**Extracted data**

>>>>>

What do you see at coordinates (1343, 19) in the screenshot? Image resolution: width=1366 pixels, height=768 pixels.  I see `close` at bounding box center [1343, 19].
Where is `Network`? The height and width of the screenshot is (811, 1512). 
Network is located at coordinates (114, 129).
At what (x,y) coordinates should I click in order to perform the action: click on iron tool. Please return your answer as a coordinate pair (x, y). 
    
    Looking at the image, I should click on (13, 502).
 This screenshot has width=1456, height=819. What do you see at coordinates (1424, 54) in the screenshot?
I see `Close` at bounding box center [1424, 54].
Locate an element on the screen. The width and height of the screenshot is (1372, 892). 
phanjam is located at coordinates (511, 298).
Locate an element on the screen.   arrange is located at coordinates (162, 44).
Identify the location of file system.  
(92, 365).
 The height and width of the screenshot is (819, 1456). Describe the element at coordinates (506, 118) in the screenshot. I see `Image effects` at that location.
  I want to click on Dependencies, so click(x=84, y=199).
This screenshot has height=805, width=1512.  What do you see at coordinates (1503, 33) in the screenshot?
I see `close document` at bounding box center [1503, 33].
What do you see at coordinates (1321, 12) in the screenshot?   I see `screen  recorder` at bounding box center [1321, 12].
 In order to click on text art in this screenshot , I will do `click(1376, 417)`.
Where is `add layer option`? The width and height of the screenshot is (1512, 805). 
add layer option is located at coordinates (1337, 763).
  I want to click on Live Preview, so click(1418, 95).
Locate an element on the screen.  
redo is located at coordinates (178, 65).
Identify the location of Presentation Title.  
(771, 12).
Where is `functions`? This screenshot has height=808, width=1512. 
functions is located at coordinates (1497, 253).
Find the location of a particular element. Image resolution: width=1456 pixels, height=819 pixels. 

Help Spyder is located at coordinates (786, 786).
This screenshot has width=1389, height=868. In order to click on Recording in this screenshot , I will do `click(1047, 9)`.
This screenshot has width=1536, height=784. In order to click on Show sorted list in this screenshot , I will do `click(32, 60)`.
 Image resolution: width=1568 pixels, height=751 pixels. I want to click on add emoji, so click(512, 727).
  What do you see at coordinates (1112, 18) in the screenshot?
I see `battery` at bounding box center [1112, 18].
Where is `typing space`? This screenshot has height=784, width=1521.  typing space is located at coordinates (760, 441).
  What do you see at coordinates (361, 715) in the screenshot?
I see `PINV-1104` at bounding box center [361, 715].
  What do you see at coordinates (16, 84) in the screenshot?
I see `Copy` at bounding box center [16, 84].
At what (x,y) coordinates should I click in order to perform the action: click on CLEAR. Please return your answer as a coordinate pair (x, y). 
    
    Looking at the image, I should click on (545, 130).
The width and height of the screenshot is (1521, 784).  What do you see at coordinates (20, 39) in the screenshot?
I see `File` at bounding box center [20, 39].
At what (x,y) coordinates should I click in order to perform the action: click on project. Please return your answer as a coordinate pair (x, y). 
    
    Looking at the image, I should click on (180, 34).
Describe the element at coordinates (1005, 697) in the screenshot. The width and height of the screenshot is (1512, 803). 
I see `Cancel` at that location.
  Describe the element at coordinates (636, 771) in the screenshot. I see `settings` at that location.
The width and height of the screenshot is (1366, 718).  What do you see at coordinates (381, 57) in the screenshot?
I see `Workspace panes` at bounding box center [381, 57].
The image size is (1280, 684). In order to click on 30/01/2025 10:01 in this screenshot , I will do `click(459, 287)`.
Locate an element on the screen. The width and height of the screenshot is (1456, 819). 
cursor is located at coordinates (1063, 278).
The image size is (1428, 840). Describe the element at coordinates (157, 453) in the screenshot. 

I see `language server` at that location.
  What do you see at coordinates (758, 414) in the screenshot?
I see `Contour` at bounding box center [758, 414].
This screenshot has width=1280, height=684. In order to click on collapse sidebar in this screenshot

<<<<<

**Task statement**
Can you convert the data above into a JSON list of strings, with one string per line and blank lines omitted?

**Result below**
[
  "What do you see at coordinates (1343, 19) in the screenshot? Image resolution: width=1366 pixels, height=768 pixels.  I see `close` at bounding box center [1343, 19].",
  "Where is `Network`? The height and width of the screenshot is (811, 1512). ",
  "Network is located at coordinates (114, 129).",
  "At what (x,y) coordinates should I click in order to perform the action: click on iron tool. Please return your answer as a coordinate pair (x, y). ",
  "    Looking at the image, I should click on (13, 502).",
  " This screenshot has width=1456, height=819. What do you see at coordinates (1424, 54) in the screenshot?",
  "I see `Close` at bounding box center [1424, 54].",
  "Locate an element on the screen. The width and height of the screenshot is (1372, 892). ",
  "phanjam is located at coordinates (511, 298).",
  "Locate an element on the screen.   arrange is located at coordinates (162, 44).",
  "Identify the location of file system.  ",
  "(92, 365).",
  " The height and width of the screenshot is (819, 1456). Describe the element at coordinates (506, 118) in the screenshot. I see `Image effects` at that location.",
  "  I want to click on Dependencies, so click(x=84, y=199).",
  "This screenshot has height=805, width=1512.  What do you see at coordinates (1503, 33) in the screenshot?",
  "I see `close document` at bounding box center [1503, 33].",
  "What do you see at coordinates (1321, 12) in the screenshot?   I see `screen  recorder` at bounding box center [1321, 12].",
  " In order to click on text art in this screenshot , I will do `click(1376, 417)`.",
  "Where is `add layer option`? The width and height of the screenshot is (1512, 805). ",
  "add layer option is located at coordinates (1337, 763).",
  "  I want to click on Live Preview, so click(1418, 95).",
  "Locate an element on the screen.  ",
  "redo is located at coordinates (178, 65).",
  "Identify the location of Presentation Title.  ",
  "(771, 12).",
  "Where is `functions`? This screenshot has height=808, width=1512. ",
  "functions is located at coordinates (1497, 253).",
  "Find the location of a particular element. Image resolution: width=1456 pixels, height=819 pixels. ",
  "Help Spyder is located at coordinates (786, 786).",
  "This screenshot has width=1389, height=868. In order to click on Recording in this screenshot , I will do `click(1047, 9)`.",
  "This screenshot has width=1536, height=784. In order to click on Show sorted list in this screenshot , I will do `click(32, 60)`.",
  " Image resolution: width=1568 pixels, height=751 pixels. I want to click on add emoji, so click(512, 727).",
  "  What do you see at coordinates (1112, 18) in the screenshot?",
  "I see `battery` at bounding box center [1112, 18].",
  "Where is `typing space`? This screenshot has height=784, width=1521.  typing space is located at coordinates (760, 441).",
  "  What do you see at coordinates (361, 715) in the screenshot?",
  "I see `PINV-1104` at bounding box center [361, 715].",
  "  What do you see at coordinates (16, 84) in the screenshot?",
  "I see `Copy` at bounding box center [16, 84].",
  "At what (x,y) coordinates should I click in order to perform the action: click on CLEAR. Please return your answer as a coordinate pair (x, y). ",
  "    Looking at the image, I should click on (545, 130).",
  "The width and height of the screenshot is (1521, 784).  What do you see at coordinates (20, 39) in the screenshot?",
  "I see `File` at bounding box center [20, 39].",
  "At what (x,y) coordinates should I click in order to perform the action: click on project. Please return your answer as a coordinate pair (x, y). ",
  "    Looking at the image, I should click on (180, 34).",
  "Describe the element at coordinates (1005, 697) in the screenshot. The width and height of the screenshot is (1512, 803). ",
  "I see `Cancel` at that location.",
  "  Describe the element at coordinates (636, 771) in the screenshot. I see `settings` at that location.",
  "The width and height of the screenshot is (1366, 718).  What do you see at coordinates (381, 57) in the screenshot?",
  "I see `Workspace panes` at bounding box center [381, 57].",
  "The image size is (1280, 684). In order to click on 30/01/2025 10:01 in this screenshot , I will do `click(459, 287)`.",
  "Locate an element on the screen. The width and height of the screenshot is (1456, 819). ",
  "cursor is located at coordinates (1063, 278).",
  "The image size is (1428, 840). Describe the element at coordinates (157, 453) in the screenshot. ",
  "I see `language server` at that location.",
  "  What do you see at coordinates (758, 414) in the screenshot?",
  "I see `Contour` at bounding box center [758, 414].",
  "This screenshot has width=1280, height=684. In order to click on collapse sidebar in this screenshot"
]